A word-for-word copy is needed of the line containing "Read the article AI在内容分发上的绊脚石" and every line after it through the end of the records below, leaving out all pictures.

> [Stored data entries]
══════

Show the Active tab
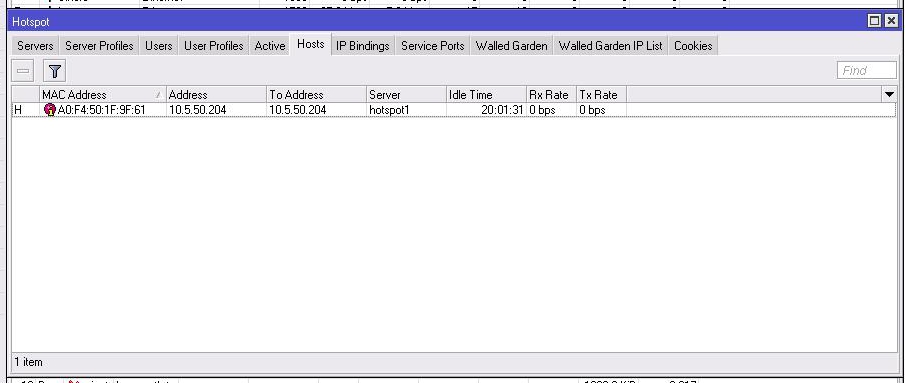905x383 pixels. click(270, 46)
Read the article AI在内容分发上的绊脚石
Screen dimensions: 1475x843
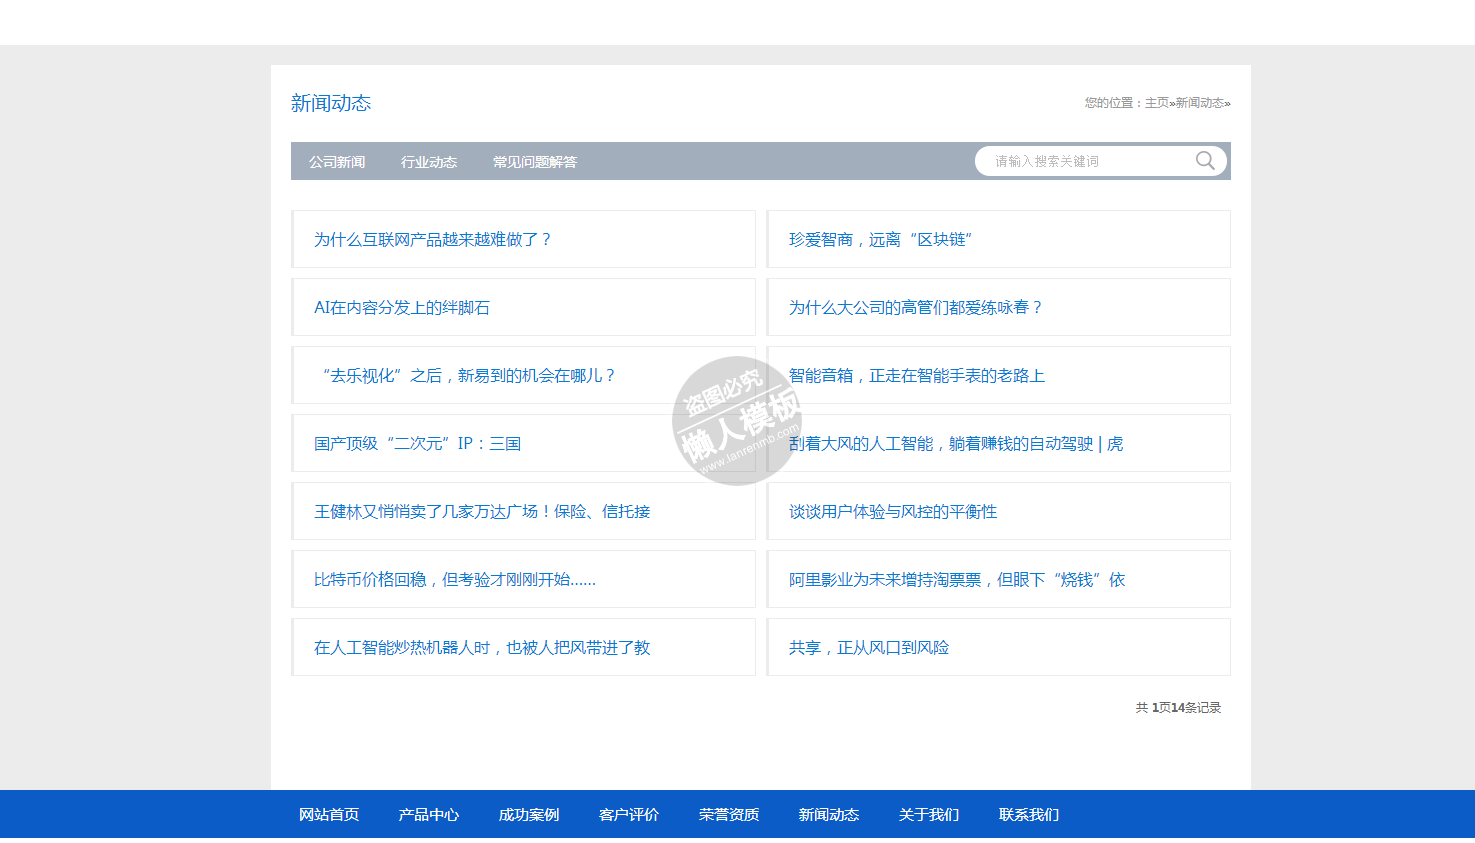(x=402, y=308)
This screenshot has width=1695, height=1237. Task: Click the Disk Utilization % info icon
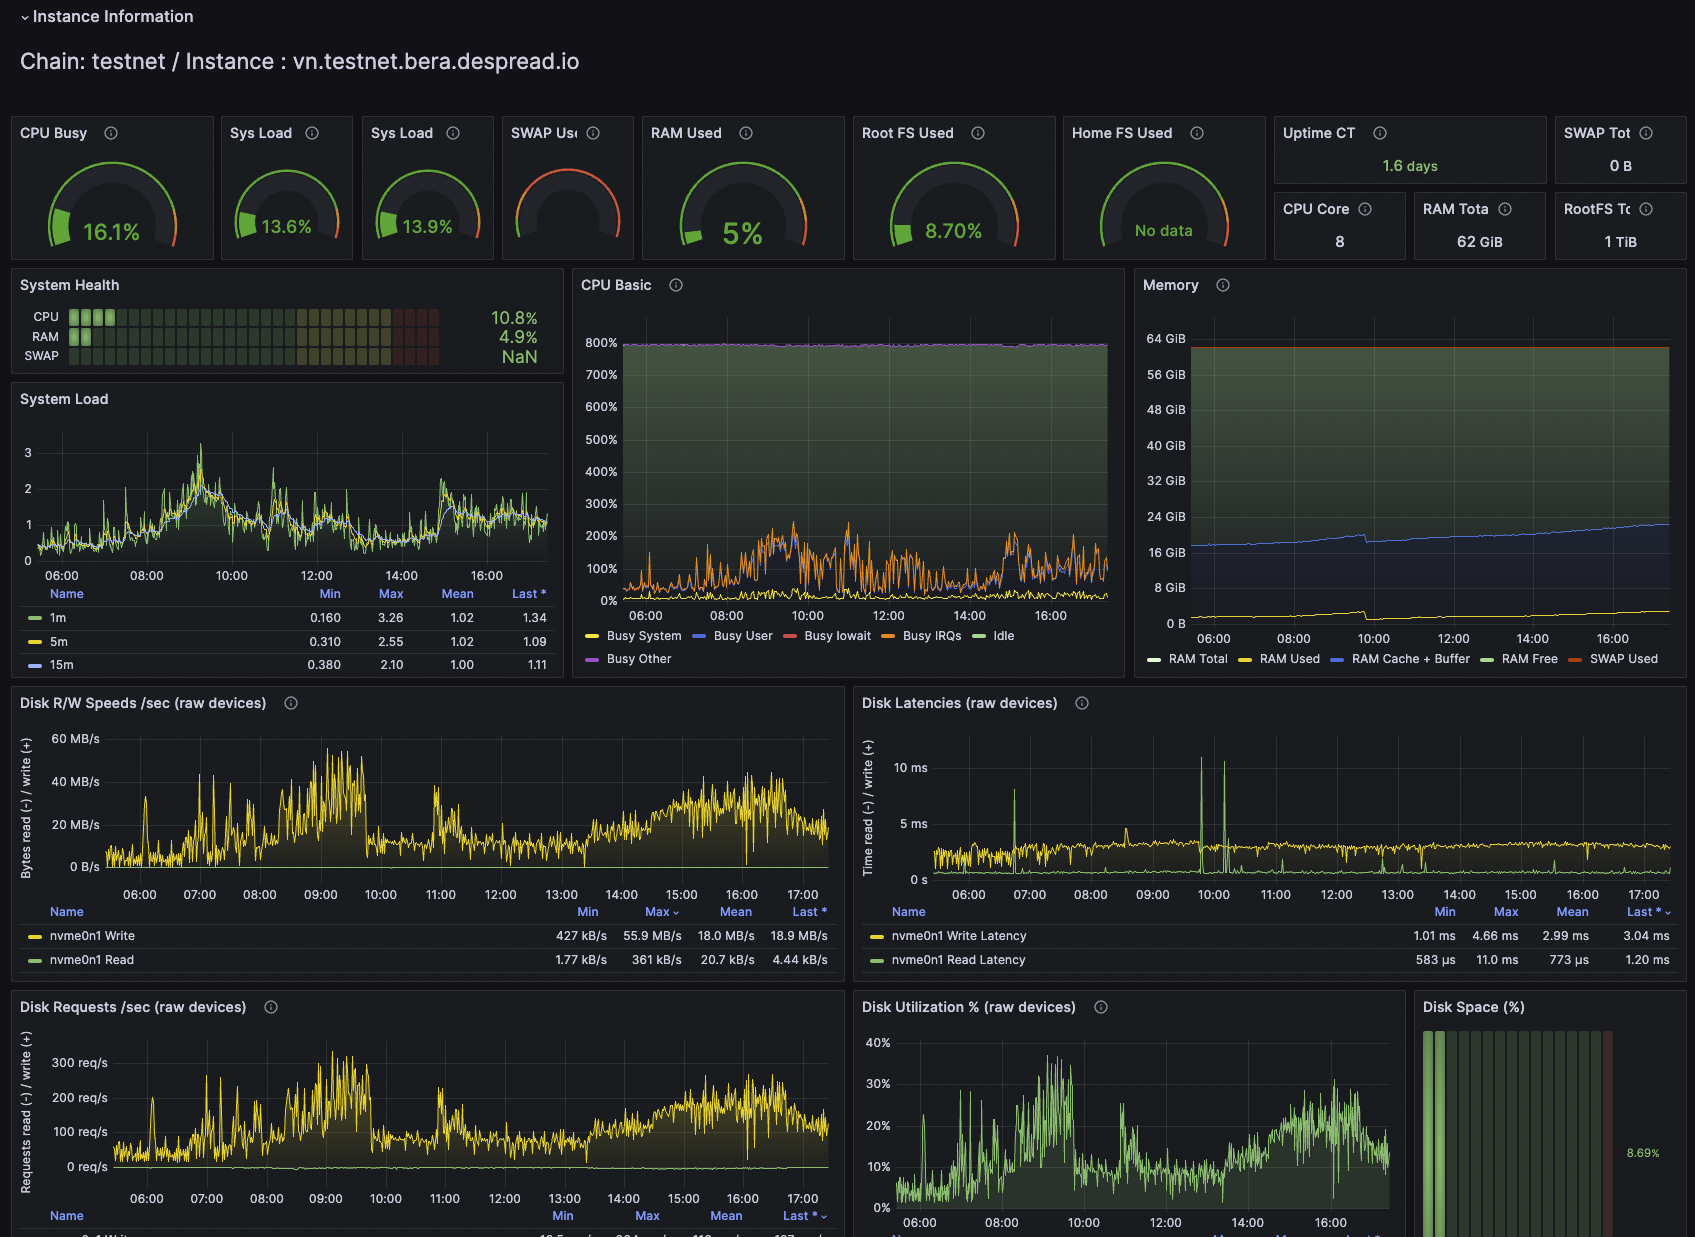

══════

> [RESULT FOR THIS TASK]
Read the article AI在内容分发上的绊脚石
Screen dimensions: 1475x843
(x=402, y=308)
This screenshot has width=1695, height=1237. Task: Click the Disk Utilization % info icon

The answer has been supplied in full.